» **What needs to be done**
Quote the entries from the line with "Given: Click the" up to and including the line with "click(x=237, y=145)", keeping every word and leaving the pictures out of your answer.

» **Data for this task**
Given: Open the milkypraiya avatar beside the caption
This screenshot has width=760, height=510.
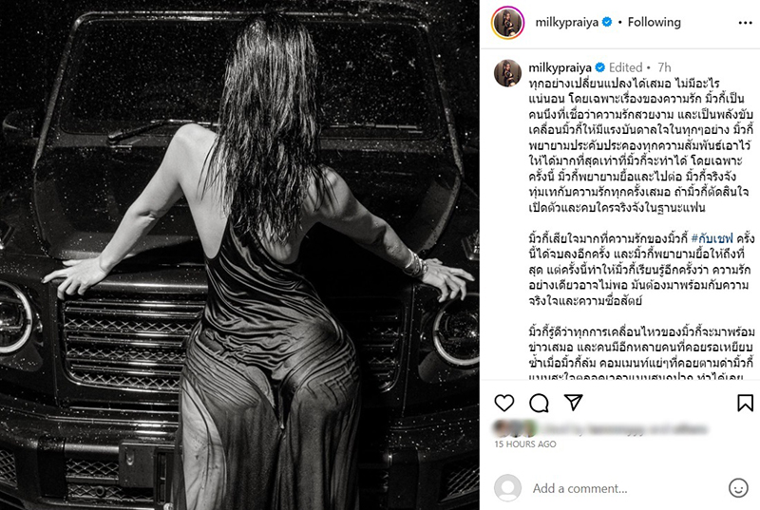Looking at the screenshot, I should point(507,74).

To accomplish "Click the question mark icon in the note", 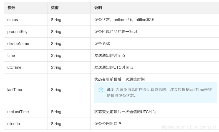I will pos(101,90).
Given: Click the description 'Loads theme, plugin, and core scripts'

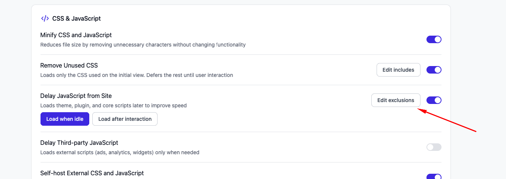Looking at the screenshot, I should 114,105.
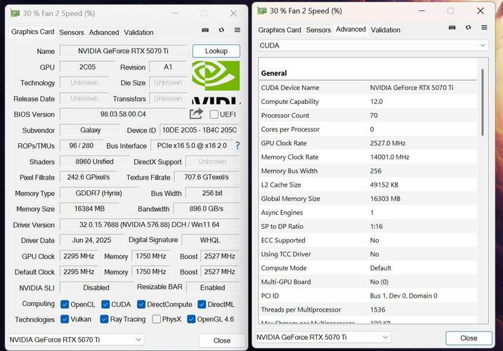Click the Bus Interface question mark icon
This screenshot has height=351, width=503.
click(x=237, y=145)
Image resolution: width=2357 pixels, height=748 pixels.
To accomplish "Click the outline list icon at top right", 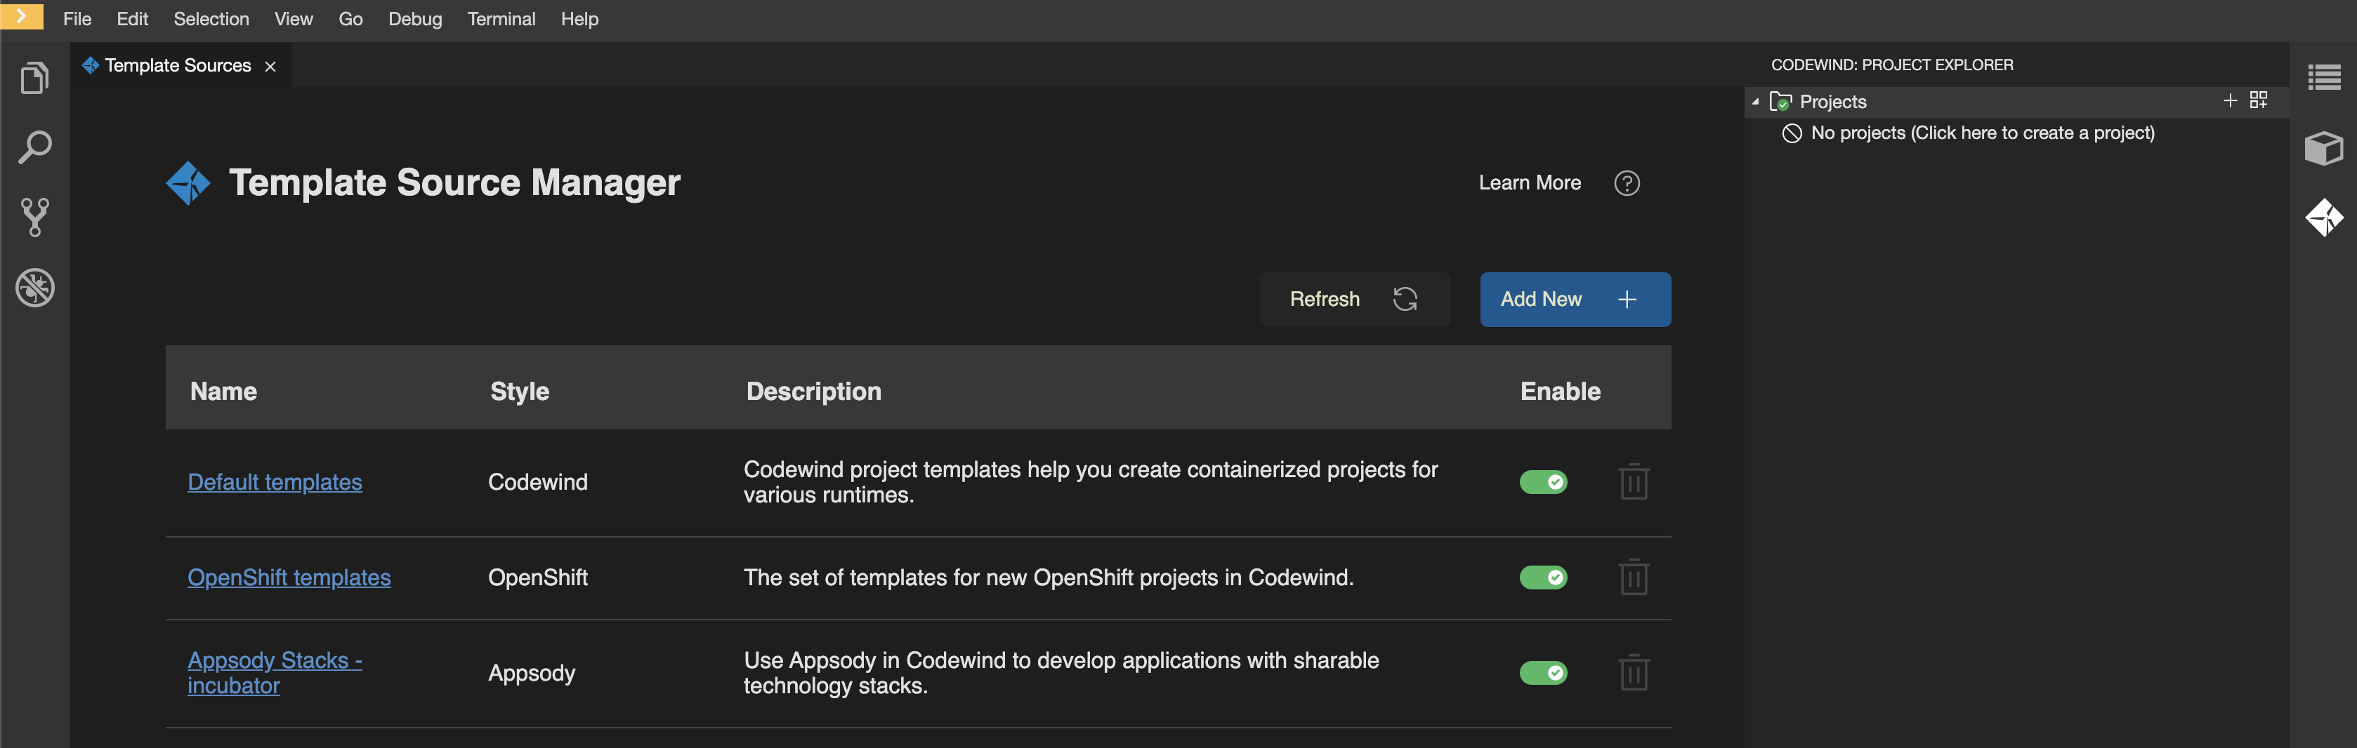I will pos(2325,77).
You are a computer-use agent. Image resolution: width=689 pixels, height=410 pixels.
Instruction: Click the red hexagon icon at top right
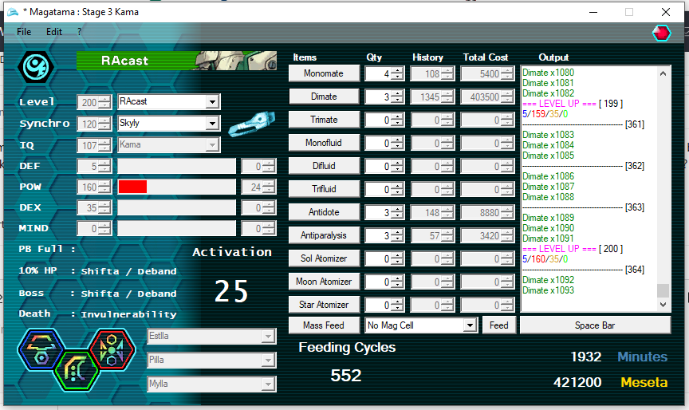[x=661, y=33]
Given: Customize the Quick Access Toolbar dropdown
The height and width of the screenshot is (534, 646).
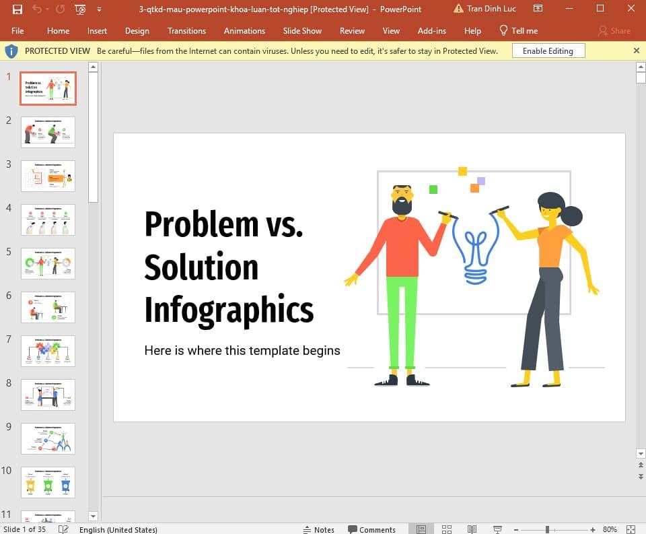Looking at the screenshot, I should [98, 9].
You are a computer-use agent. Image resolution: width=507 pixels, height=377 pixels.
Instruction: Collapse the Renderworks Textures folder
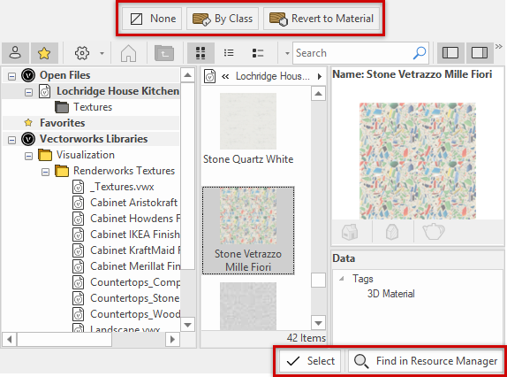[x=46, y=172]
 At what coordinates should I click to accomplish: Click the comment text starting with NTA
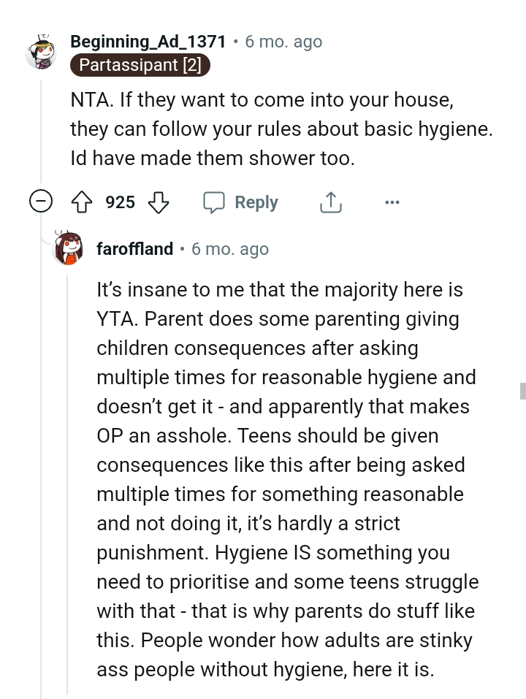point(281,129)
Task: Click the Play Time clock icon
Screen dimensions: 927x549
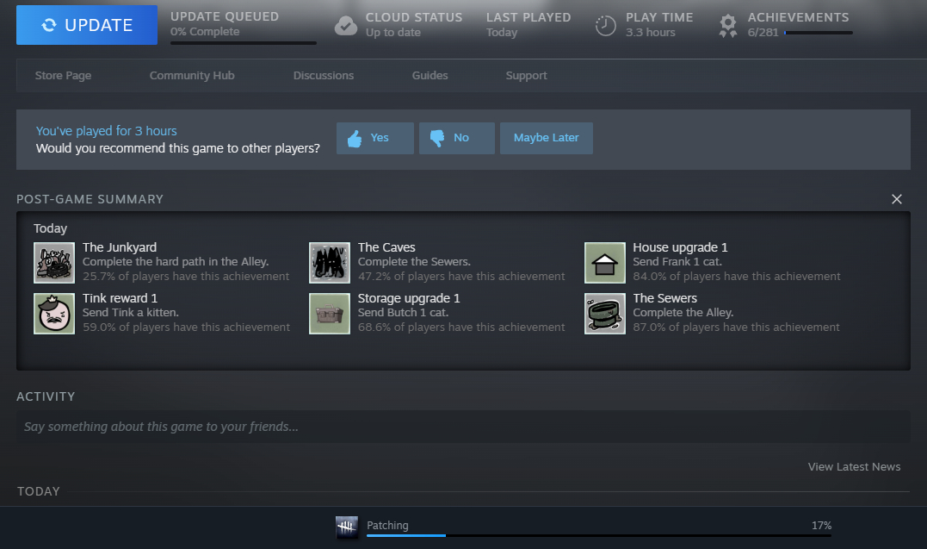Action: pyautogui.click(x=606, y=25)
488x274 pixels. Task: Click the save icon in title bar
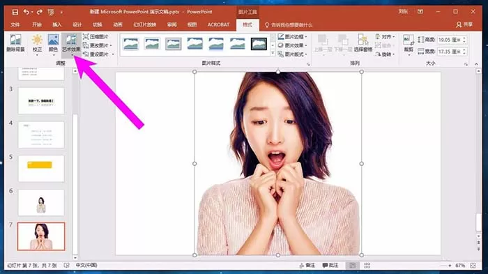15,12
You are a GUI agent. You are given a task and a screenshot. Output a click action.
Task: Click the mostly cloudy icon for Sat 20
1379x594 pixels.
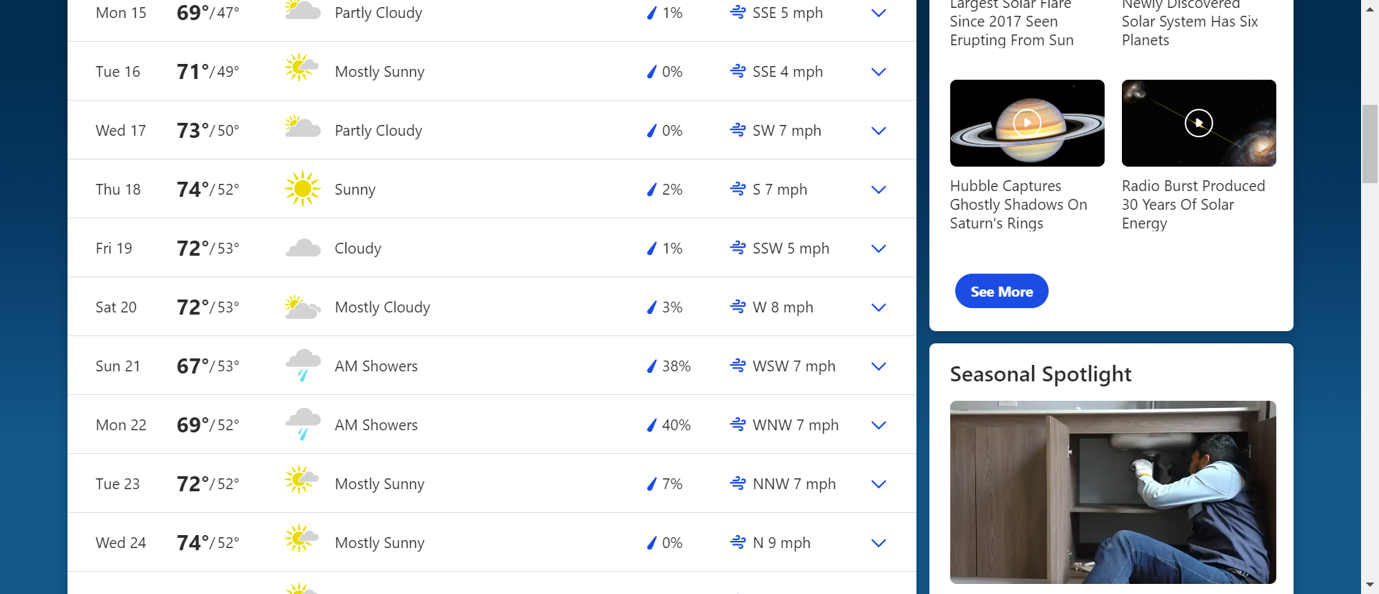coord(302,307)
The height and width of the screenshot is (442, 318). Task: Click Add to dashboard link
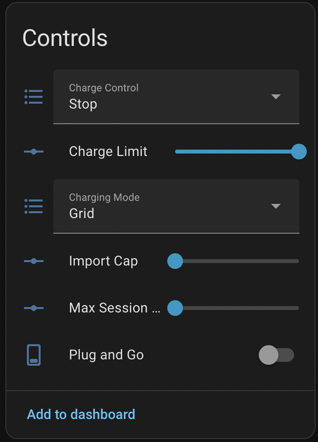coord(81,414)
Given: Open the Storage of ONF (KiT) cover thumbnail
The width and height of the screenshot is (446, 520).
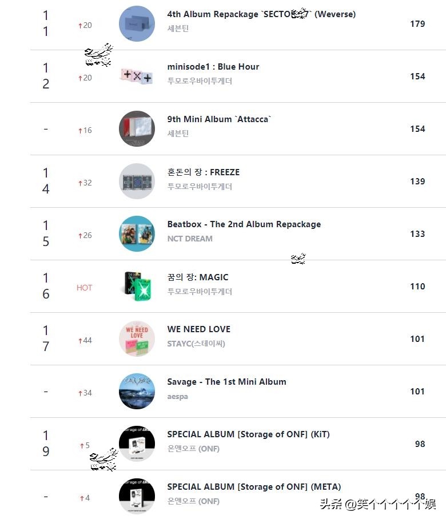Looking at the screenshot, I should click(137, 444).
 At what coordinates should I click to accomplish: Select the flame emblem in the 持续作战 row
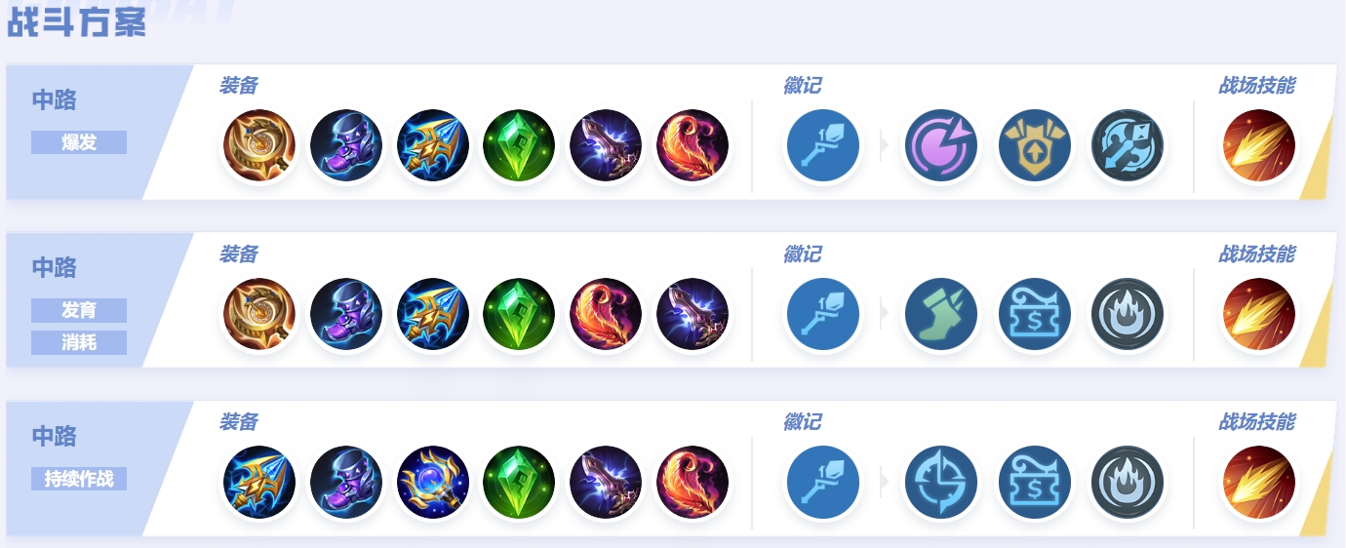click(1127, 483)
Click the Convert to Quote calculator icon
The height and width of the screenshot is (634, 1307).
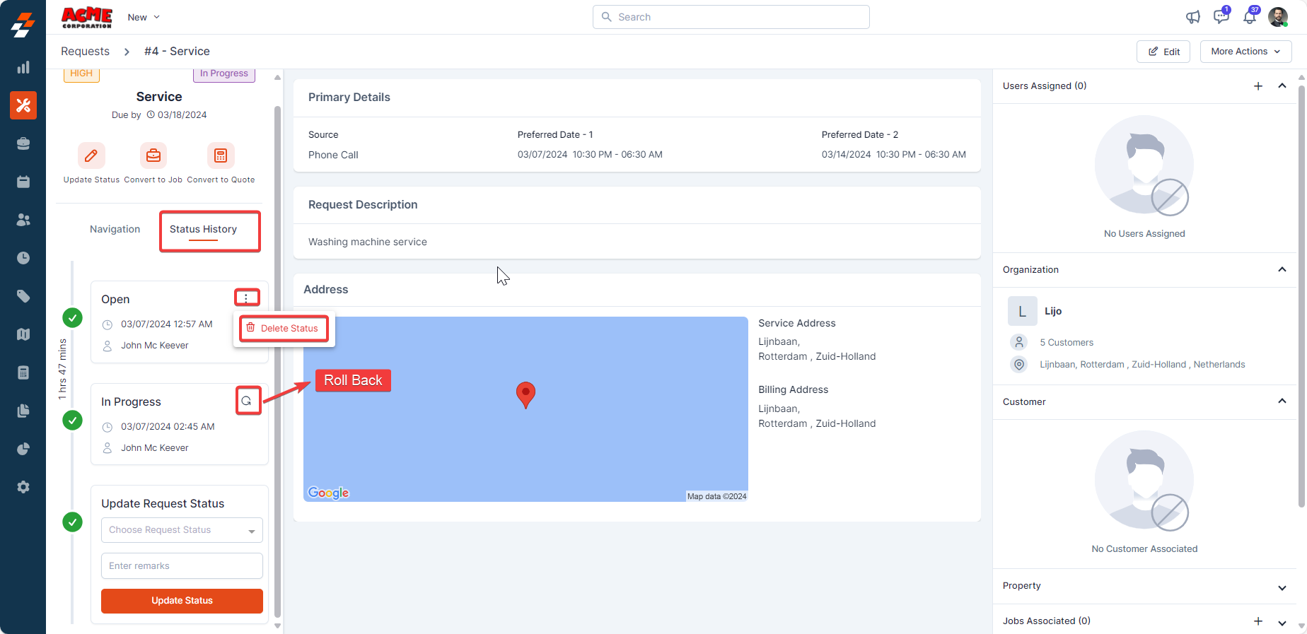coord(221,156)
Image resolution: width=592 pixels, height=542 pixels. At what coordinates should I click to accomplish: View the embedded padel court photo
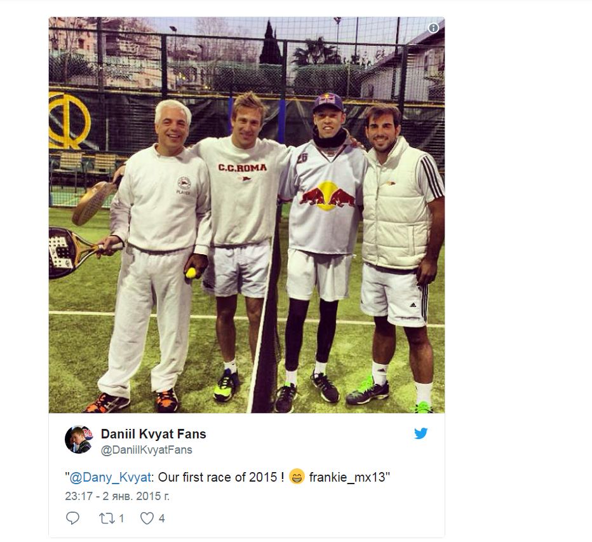246,215
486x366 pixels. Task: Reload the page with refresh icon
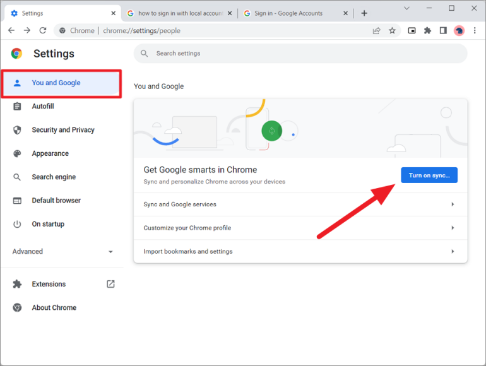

» **The result**
Given: Click the description 'Loads theme, plugin, and core scripts'

Looking at the screenshot, I should 114,105.
Click the Bus Interface question mark icon
This screenshot has height=351, width=503.
click(x=237, y=145)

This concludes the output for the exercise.